Justiça Federal acolhe pedido de empresas de petróleo e suspende cobrança de imposto de 12% sobre exportação, considerando ato administrativo inadequado

A Justiça Federal do Distrito Federal suspendeu, na quinta-feira (27), a cobrança da alíquota de 12% do imposto de exportação sobre a venda de óleos brutos de petróleo e minerais betuminosos. A decisão liminar foi proferida pelo juiz Diego Câmara, da 17ª Vara Federal, em resposta a um pedido da Associação Brasileira de Empresas de Exploração e de Produção de Petróleo e Gás (Abep).

O imposto foi introduzido por uma medida provisória (MP) em março, editada pelo presidente Luiz Inácio Lula da Silva, para compensar a diminuição de tributos federais sobre o diesel. Essa medida visava mitigar os impactos da alta internacional dos combustíveis, consequência do conflito no Oriente Médio entre Estados Unidos e Irã, que afetou rotas internacionais de exportação de petróleo e elevou os preços globalmente.

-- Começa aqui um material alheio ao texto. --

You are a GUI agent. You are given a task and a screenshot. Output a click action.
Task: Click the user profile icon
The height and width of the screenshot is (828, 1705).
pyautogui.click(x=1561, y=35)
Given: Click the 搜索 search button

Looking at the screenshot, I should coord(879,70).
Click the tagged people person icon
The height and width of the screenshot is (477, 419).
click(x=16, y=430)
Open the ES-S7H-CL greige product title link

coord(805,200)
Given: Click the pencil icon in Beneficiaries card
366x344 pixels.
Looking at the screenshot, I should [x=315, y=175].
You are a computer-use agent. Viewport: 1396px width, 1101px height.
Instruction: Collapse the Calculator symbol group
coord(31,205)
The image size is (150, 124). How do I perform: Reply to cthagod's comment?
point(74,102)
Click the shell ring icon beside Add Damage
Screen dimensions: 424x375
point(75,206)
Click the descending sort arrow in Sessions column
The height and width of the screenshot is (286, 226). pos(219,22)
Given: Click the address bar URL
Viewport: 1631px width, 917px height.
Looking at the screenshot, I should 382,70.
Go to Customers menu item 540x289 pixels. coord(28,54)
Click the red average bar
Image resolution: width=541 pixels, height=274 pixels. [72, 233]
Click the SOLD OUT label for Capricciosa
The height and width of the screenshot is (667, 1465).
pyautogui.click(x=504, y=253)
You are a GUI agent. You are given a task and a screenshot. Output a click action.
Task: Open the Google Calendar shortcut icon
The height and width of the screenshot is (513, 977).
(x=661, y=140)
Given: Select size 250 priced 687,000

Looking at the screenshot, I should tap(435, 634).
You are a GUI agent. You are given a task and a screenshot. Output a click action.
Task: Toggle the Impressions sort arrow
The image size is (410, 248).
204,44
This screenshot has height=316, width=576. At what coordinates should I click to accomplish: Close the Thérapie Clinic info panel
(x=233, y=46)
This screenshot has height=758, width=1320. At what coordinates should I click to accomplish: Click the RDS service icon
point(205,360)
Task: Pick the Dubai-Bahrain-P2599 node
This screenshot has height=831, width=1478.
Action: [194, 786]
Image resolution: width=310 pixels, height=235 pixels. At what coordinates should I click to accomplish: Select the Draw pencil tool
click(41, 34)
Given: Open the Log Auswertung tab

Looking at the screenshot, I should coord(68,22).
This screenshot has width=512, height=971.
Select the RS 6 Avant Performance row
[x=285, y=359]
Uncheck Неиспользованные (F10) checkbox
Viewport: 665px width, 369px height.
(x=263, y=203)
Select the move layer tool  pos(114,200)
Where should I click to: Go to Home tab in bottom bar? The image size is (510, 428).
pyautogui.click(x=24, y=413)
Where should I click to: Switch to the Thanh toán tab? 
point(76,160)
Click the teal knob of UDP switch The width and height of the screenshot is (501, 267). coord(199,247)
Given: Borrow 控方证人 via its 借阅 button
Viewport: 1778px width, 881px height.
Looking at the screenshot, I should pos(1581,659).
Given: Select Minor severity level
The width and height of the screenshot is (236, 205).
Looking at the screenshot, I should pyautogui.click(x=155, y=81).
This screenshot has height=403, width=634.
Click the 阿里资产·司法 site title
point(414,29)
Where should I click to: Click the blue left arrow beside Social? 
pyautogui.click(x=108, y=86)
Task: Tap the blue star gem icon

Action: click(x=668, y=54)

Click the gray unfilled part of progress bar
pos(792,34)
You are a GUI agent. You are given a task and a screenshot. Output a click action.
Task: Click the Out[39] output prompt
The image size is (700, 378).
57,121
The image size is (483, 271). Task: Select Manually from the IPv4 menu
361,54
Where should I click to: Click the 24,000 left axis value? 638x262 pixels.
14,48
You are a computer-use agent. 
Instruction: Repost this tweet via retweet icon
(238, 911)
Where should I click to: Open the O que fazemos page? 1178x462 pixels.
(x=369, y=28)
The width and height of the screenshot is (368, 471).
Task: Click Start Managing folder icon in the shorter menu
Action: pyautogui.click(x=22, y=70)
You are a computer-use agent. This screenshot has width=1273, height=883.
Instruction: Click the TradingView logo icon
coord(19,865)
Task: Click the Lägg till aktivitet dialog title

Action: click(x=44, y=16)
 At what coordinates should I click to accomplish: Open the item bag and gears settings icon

Além do imposto, a MP previa um subsídio de R$ 0,32 por litro de diesel e ações para reforçar a fiscalização contra aumentos abusivos de preços. A MP teve validade de 120 dias e perdeu efeito em julho por não ter sido aprovada pelo Congresso Nacional. O Comitê Executivo de Gestão da Câmara de Comércio Exterior (Gecex-Camex) decidiu reinstituir a alíquota de 12% por meio de um ato administrativo, sem necessidade de aprovação legislativa.

No entanto, as empresas exportadoras, representadas pela Abep, argumentaram que a resolução do Gecex era uma repetição da cobrança que o Congresso havia deixado caducar. A Abep solicitou à Justiça a suspensão da cobrança dos 12% e o reconhecimento do direito das empresas à recuperação dos valores pagos desde o restabelecimento da alíquota em julho.

O juiz Diego Câmara atendeu ao pedido, suspendendo a cobrança, mas não autorizou a restituição dos valores já pagos. Ele classificou a renovação do tributo por ato administrativo como “descabida”, afirmando que isso indicaria uma “burla ao devido processo legislativo”.

Em sua decisão, o magistrado destacou que o Poder Executivo possui margem de discricionariedade técnica para legislar sobre o domínio econômico, mas deve respeitar os limites do devido processo legal para garantir segurança jurídica e a proteção da confiança do administrado.

Até julho, a Receita Federal informou que o imposto de exportação sobre petróleo arrecadou R$ 7,98 bilhões. A decisão da Justiça Federal cabe recurso.

*Colaborou Wellton Máximo, repórter da Agência Brasil.